Recently restrictions have been lifted on how many servings of potatoes can be in governmentally subsidized school lunches, as well as federal programs designed to provide nutritious food to women, infants, and children. This compilation of prospective longitudinal cohort studies aims to investigate the relationship between potato consumption and incidence of hypertension. Participants were recruited from pre-existing studies on the health of healthcare providers, resulting in 36,803 men and 150,650 women enrolled. These participants were non-hypertensive at baseline and had filled out the necessary semi-quantitative food frequency questionnaires throughout their time in the pre-existing studies. In these surveys, participants were asked about their consumption of boiled, baked, or mashed potatoes, French fries, and potato chips and had to select between nine categories to indicate the frequency with which they ate each of those foods. For self-reported hypertension diagnoses, the study showed a hazard ratio of 1.17 (95% CI, 0.96 to 1.28) for four servings of French fries per week as compared to less than one. Identical comparisons for baked, boiled or mashed potatoes, as well as potato chips were made and showed hazard ratios of 1.11 (95% CI, 0.96 to 1.28) and 0.97 (95% CI, 0.87 to 1.08), respectively.
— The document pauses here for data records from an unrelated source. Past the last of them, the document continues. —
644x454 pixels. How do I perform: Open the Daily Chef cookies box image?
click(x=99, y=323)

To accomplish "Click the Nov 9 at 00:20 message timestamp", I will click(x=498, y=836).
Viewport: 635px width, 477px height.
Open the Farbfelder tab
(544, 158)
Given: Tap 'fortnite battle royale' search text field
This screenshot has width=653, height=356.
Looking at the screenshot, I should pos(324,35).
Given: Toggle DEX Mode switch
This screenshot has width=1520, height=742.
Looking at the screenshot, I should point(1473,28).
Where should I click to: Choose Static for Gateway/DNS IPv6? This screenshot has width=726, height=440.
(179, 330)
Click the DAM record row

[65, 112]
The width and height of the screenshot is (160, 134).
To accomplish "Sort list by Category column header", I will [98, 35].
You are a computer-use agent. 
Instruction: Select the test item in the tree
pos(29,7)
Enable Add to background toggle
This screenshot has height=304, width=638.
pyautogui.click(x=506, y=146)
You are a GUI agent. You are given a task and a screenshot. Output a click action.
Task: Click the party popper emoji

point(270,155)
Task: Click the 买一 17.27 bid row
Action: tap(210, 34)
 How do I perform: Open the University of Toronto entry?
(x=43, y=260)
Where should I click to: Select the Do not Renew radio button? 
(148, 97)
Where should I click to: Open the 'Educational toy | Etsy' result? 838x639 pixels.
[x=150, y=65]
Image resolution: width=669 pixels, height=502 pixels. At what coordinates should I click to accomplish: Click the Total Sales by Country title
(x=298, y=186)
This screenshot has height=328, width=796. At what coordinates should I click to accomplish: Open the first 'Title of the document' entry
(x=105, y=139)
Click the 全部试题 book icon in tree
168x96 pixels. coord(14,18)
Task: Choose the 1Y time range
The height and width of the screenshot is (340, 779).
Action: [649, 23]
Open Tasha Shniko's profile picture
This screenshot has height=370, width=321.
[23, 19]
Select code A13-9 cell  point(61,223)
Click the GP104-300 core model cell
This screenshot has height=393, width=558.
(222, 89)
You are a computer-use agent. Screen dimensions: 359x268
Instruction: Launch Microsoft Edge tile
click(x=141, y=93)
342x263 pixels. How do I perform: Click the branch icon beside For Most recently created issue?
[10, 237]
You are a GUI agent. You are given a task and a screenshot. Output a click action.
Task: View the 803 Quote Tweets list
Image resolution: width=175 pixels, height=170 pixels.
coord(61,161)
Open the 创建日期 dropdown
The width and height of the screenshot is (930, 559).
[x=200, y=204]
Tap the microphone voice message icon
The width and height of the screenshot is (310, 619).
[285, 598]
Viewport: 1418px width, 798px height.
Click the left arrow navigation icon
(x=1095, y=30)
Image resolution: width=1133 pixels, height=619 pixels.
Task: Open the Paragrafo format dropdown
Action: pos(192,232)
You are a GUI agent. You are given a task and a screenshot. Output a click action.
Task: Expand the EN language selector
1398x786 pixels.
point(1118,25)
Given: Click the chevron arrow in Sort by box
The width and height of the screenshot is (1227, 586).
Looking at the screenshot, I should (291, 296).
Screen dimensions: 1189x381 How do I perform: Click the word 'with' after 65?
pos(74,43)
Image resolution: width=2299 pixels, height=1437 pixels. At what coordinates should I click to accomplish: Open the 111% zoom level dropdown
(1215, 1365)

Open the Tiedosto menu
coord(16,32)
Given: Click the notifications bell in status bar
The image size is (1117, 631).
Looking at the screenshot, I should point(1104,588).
The study also showed that substituting one serving of non-starchy vegetables for a serving of baked, broiled, or mashed potatoes resulted in a hazard ratio of 0.93 (95% CI, 0.89 to 0.96) for hypertension. Within these large cohorts, there was an association between consumption of potatoes and hypertension. This led the investigators to recommend against its inclusion in federally subsidized nutritious meals, however follow-up studies would need to be done to further validate the association.